Choose wisely, gadflies.
There will be many items to choose from on City Council’s agenda Tuesday night.
Council will kick the meeting off by introducing new City Manager Rick Cole (and then consider approving his $329,000 annual contract plus benefits).
Cole comes to City Hall’s top job by way of Los Angeles, where he serves as deputy mayor.
Height and size increases for Early Childhood Education Center
Later in the meeting, council will consider amending the Civic Center Specific Plan to allow a proposed Early Childhood Education Center to stand at 40 feet tall rather than 25 feet tall, and have a floor area of 20,000 square feet instead of 16,000 square feet. This will, according to a report to council, allow the project to serve 110 kids rather than 100.
Minimum wage hike
Santa Monica may follow in Los Angeles’ footsteps and raise its citywide minimum wage requirements.
Councilmembers Sue Himmelrich, Tony Vazquez, and Gleam Davis put forth a discussion item asking city officials to begin preparing an ordinance related to minimum wage.
Los Angeles passed an ordinance that will raise its hourly minimum wage to $15 an hour by 2020.
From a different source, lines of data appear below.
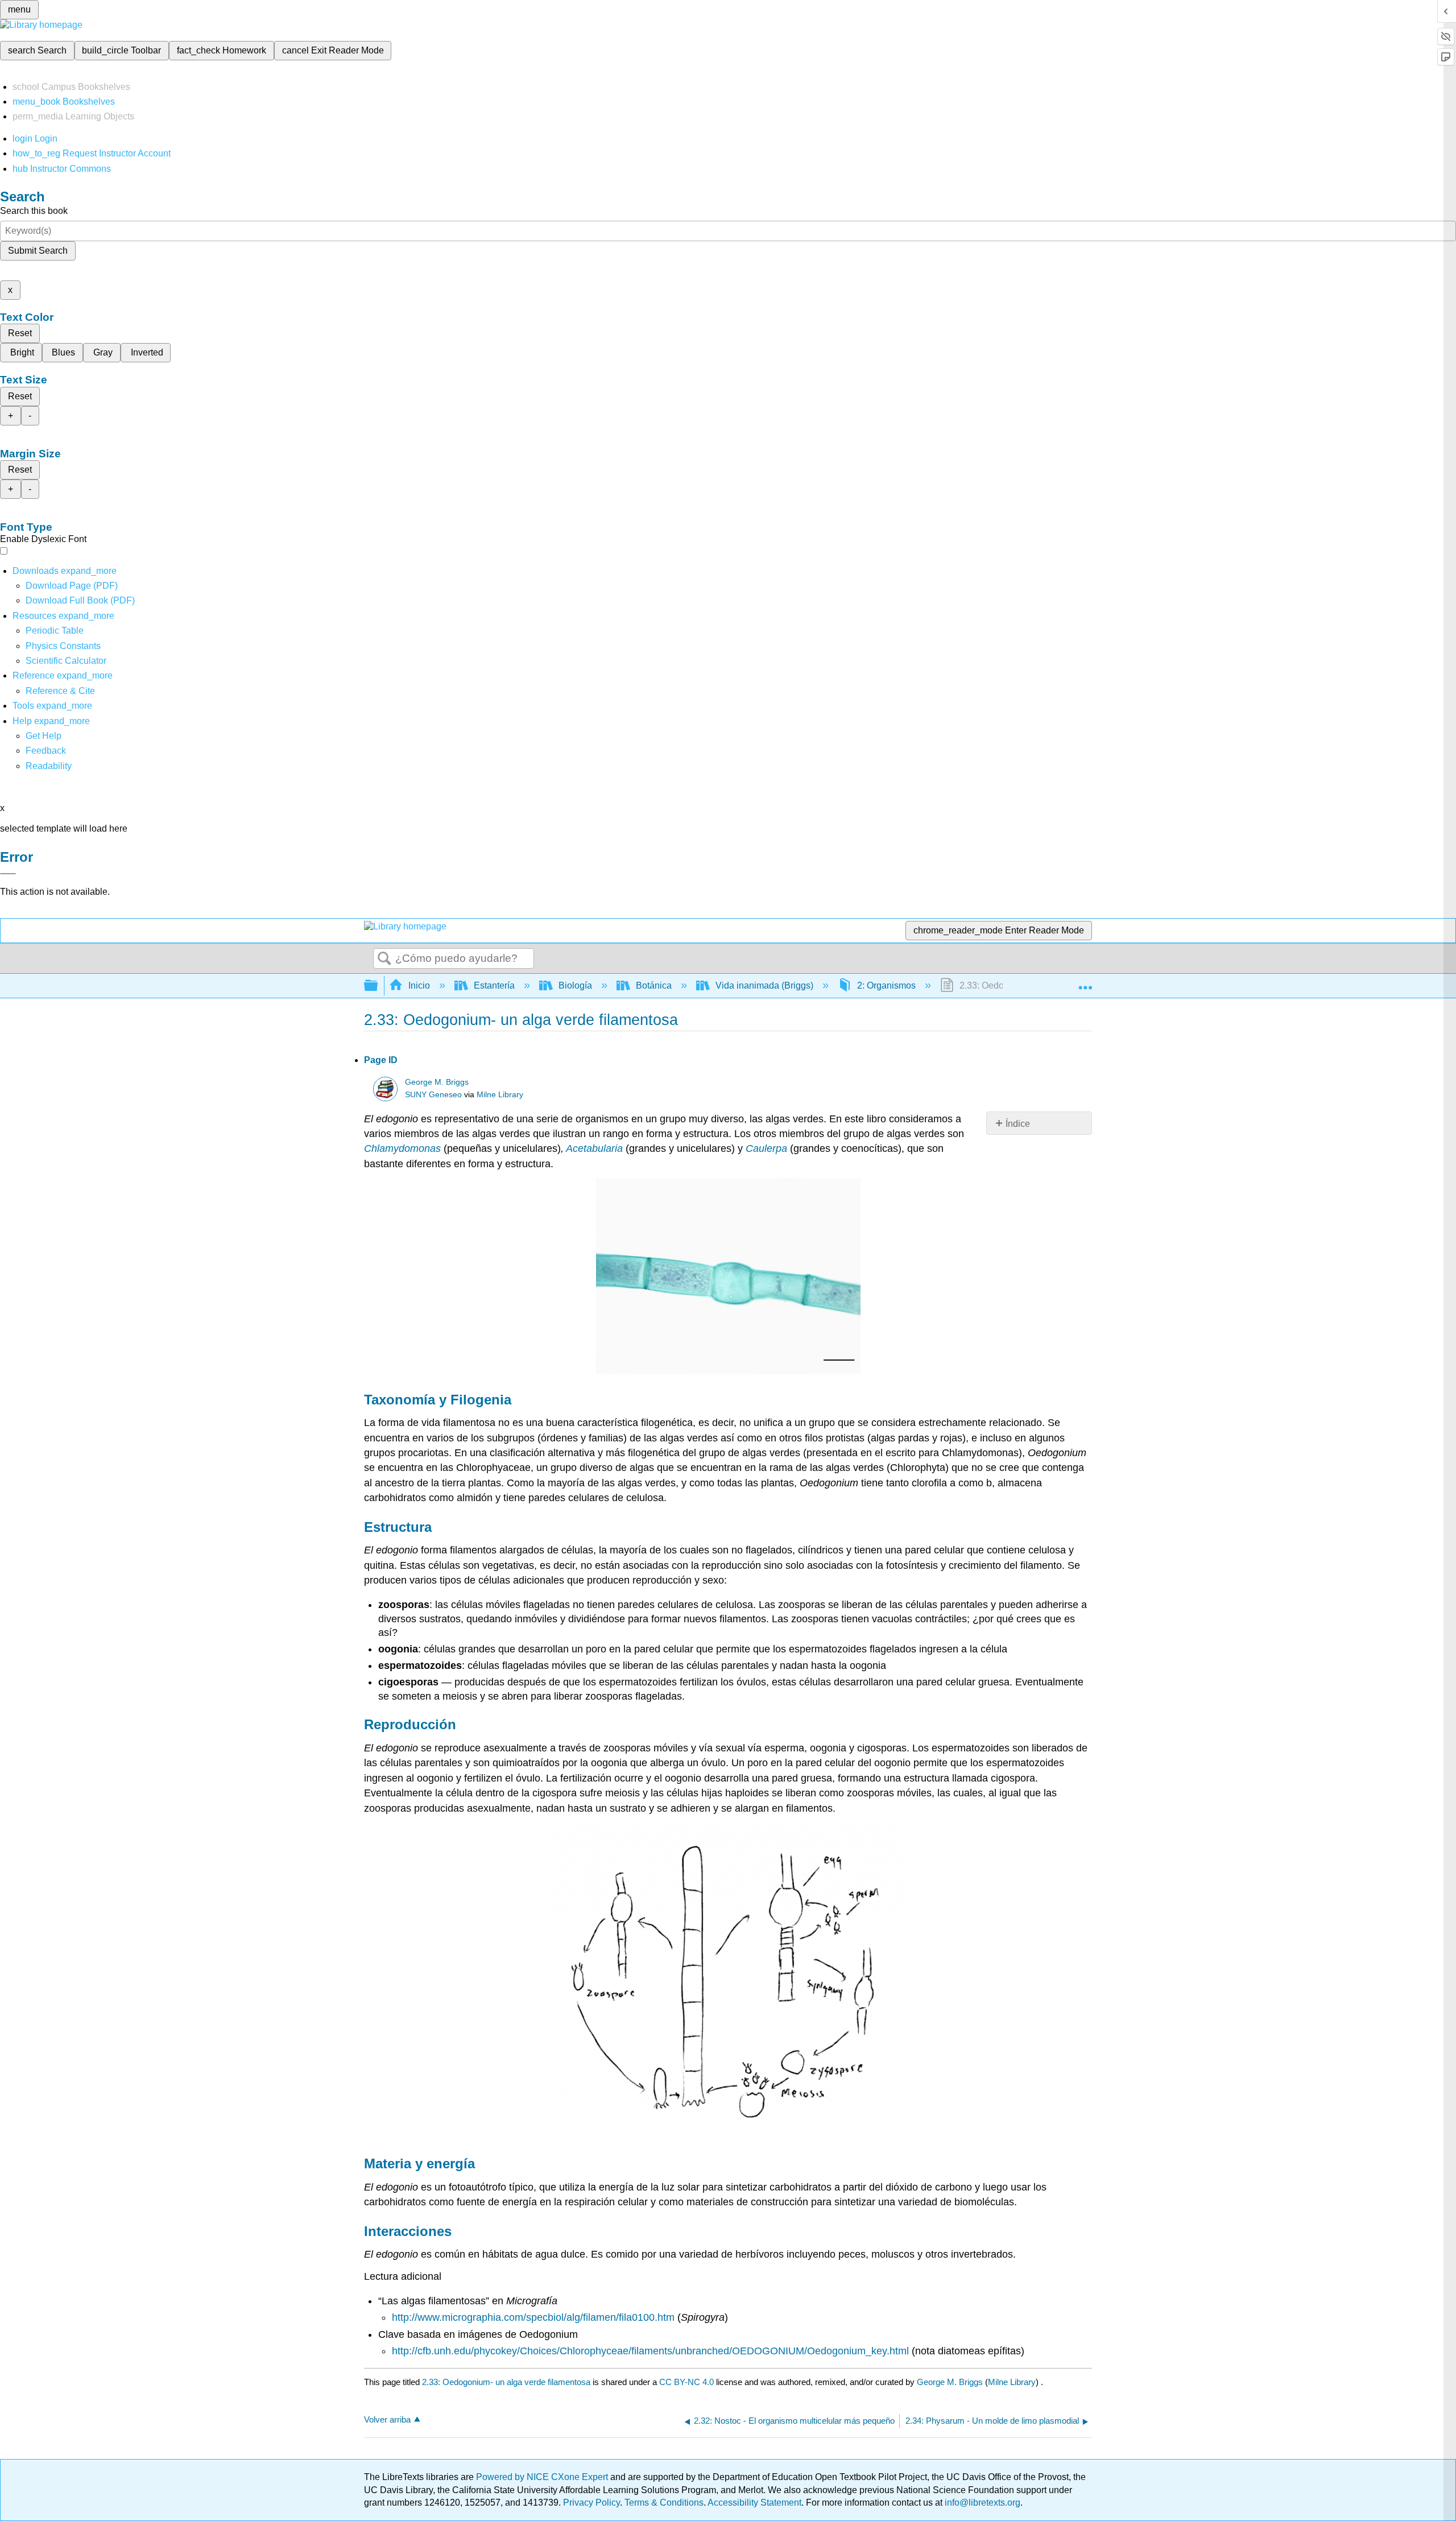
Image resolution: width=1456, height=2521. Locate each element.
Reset (20, 333)
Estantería (494, 985)
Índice (1018, 1124)
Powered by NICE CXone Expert (543, 2477)
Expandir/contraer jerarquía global (378, 986)
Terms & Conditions (664, 2502)
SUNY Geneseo (433, 1094)
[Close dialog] (8, 873)
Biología (575, 985)
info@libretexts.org (981, 2502)
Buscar (384, 959)
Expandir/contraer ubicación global (1085, 982)
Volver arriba (387, 2419)
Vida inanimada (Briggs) (764, 985)
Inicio (419, 985)
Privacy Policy (591, 2502)
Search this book (34, 211)
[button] (46, 750)
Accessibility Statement (754, 2502)
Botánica (654, 985)
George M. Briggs (437, 1082)
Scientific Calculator (66, 661)
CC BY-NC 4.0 (686, 2382)
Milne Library (500, 1094)
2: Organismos (886, 985)
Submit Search (38, 250)
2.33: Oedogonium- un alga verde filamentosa (506, 2382)
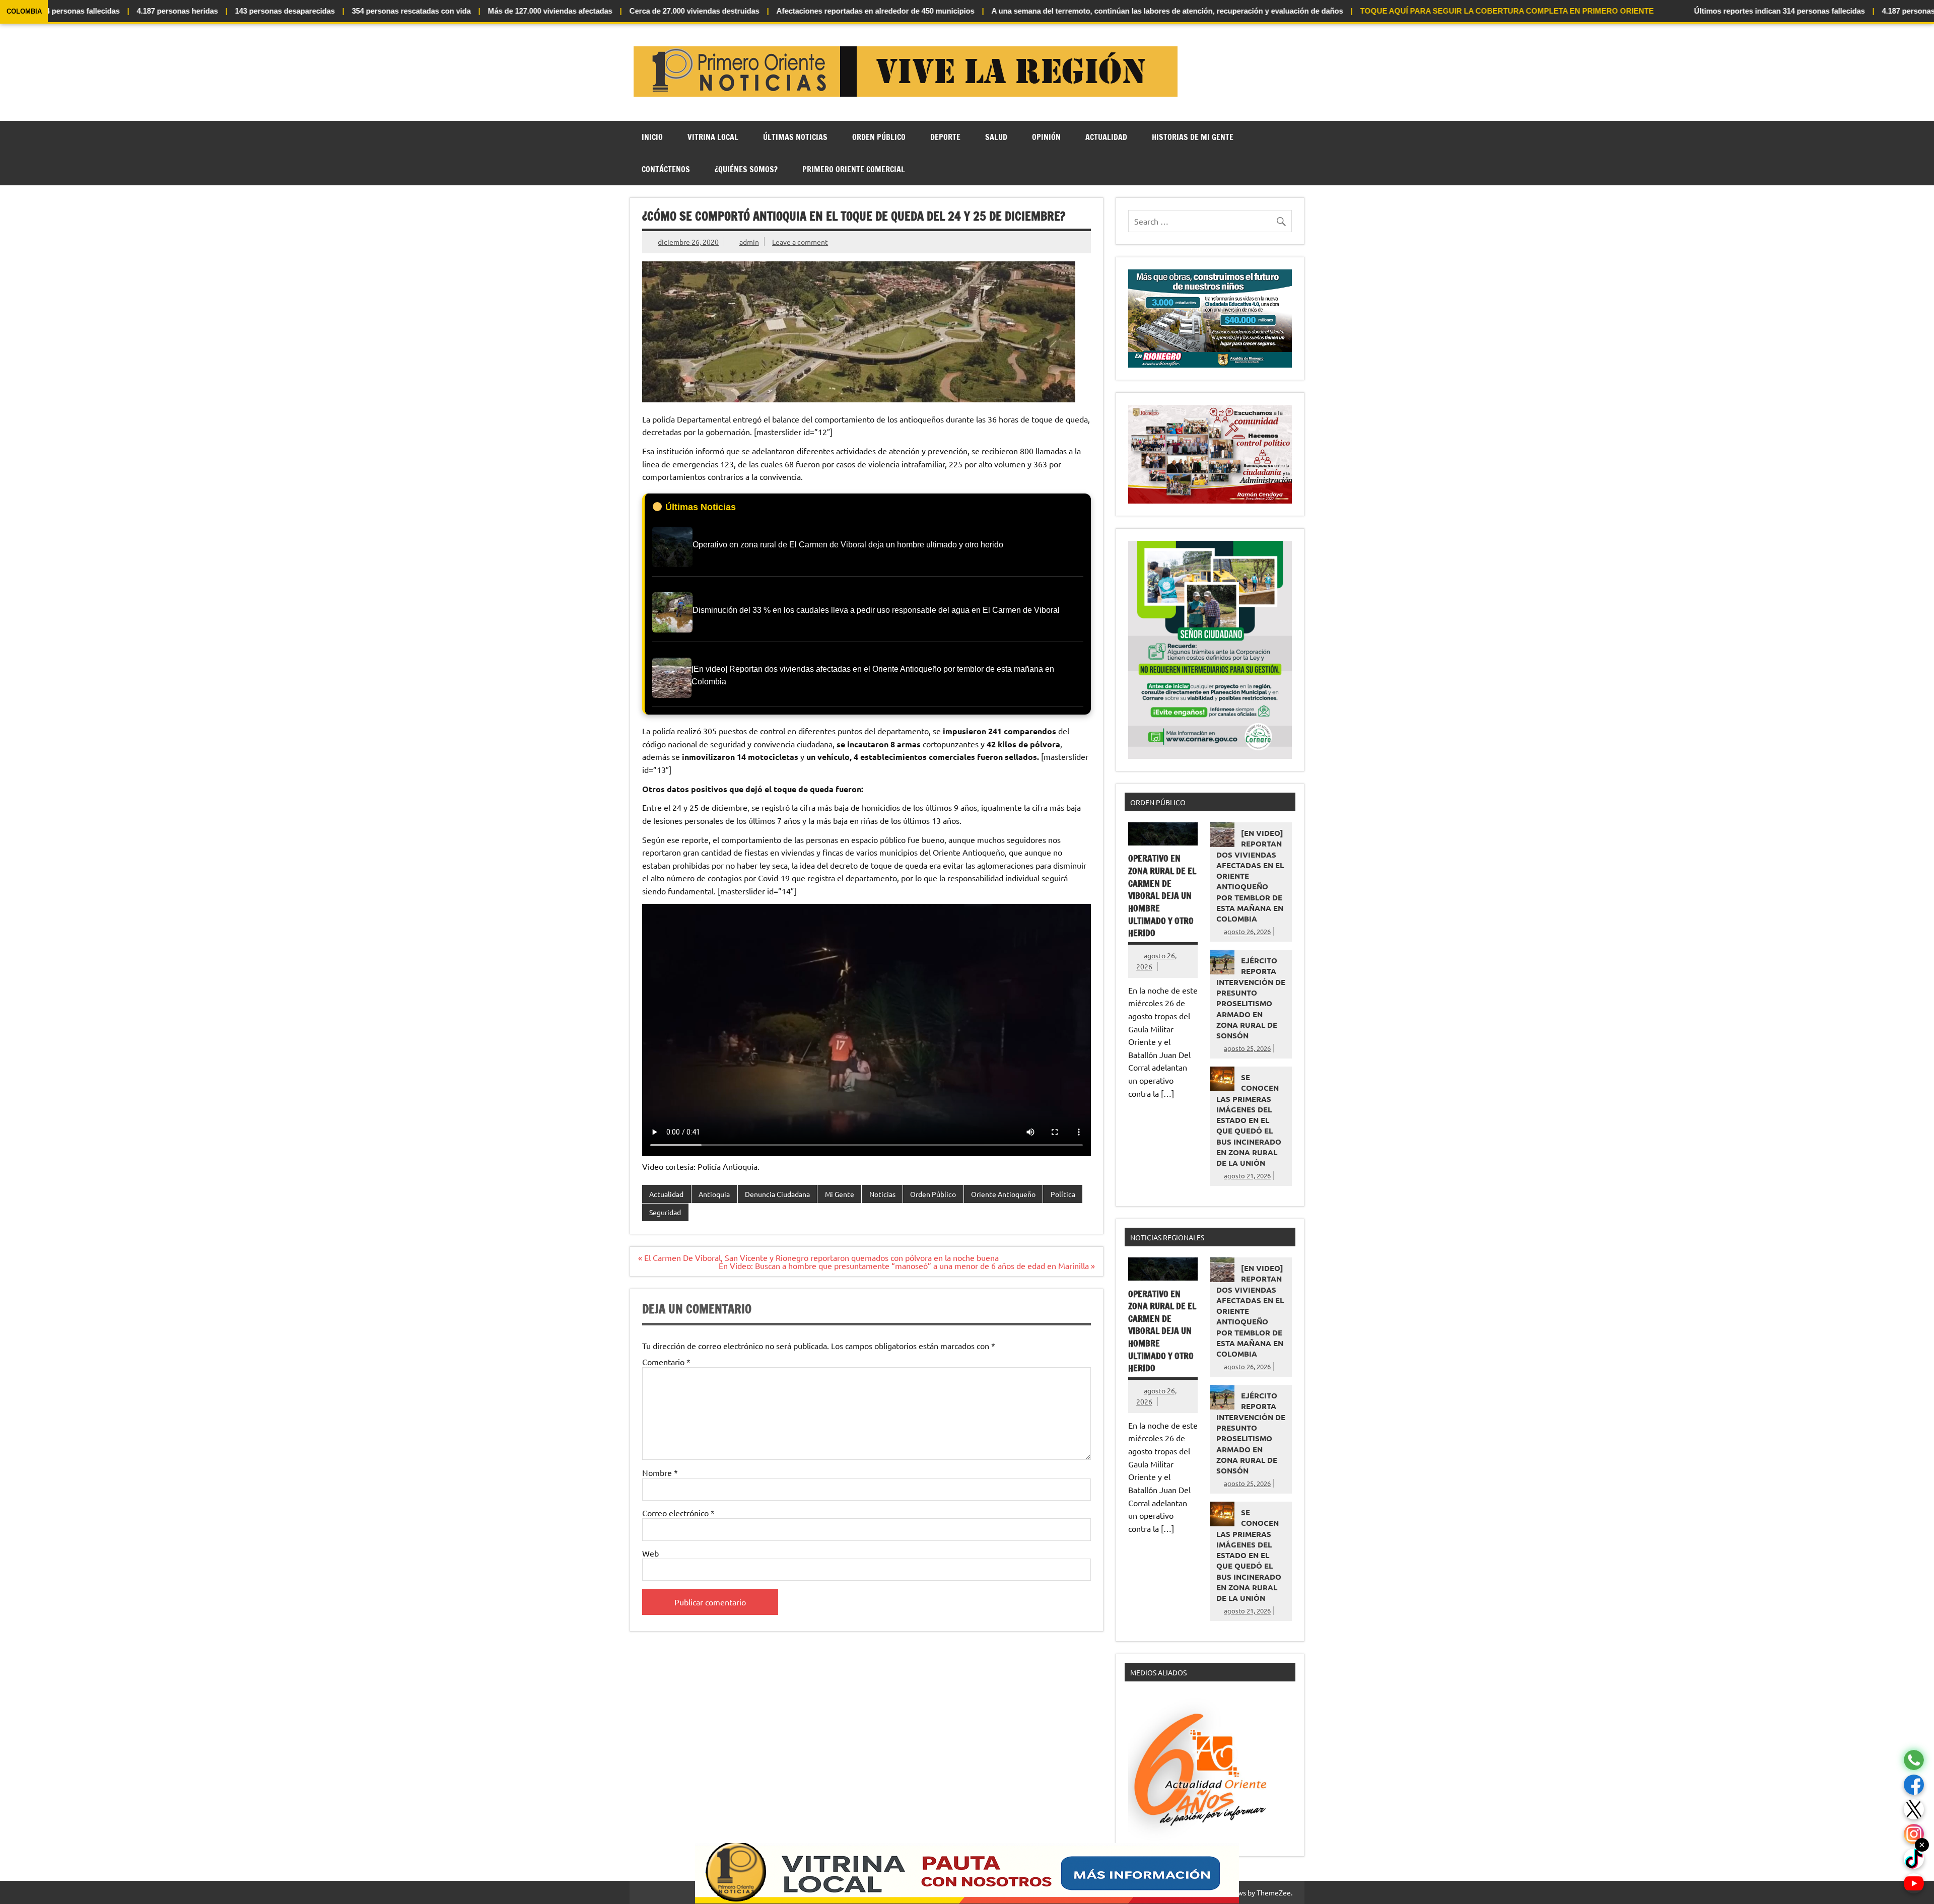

If council approves of the recommendation from the three council members, the ordinance would come back later this year.
Last year, council raised the minimum wage for all city employees and its contracted employees to $15.37 per hour after asking that hotel developers promised to pay its employees that amount. The previous wage had been $14.08 for city workers.
This wage increase didn’t impact any of the Santa Monica employees who don’t work for City Hall. The new ordinance would likely impact every employee in the city.
Interim Downtown zoning plan
While council waits to debate the Downtown Specific Plan, which will dictate land uses throughout Downtown, they’ll debate the interim zoning standards for Downtown.
Among other things, the ordinance, proposed by city planners, would require any project over 32-feet-tall to go through council’s development agreement process.
It’ll alter densities in the area and allow property owners and tenants to apply for shared parking permits.
Once approved, the interim standards will be in place for 60 days.
Council will consider spending $5 million to pay down unfunded pension liabilities, which will be a significant expense for City Hall over the coming decades. Expenditures now will lead to greater savings in the future, city finance officials said.
Preferential Parking Zones
Council will consider approving parking regulations between Fourth and Seventh streets on Alta and Palisades avenues allowing two hour parking between 9 a.m. and 9 p.m., except by permit.
Council will consider appointing a member to the Architectural Review Board and the Housing Commission while accepting the resignation from a member of the Social Services Commission.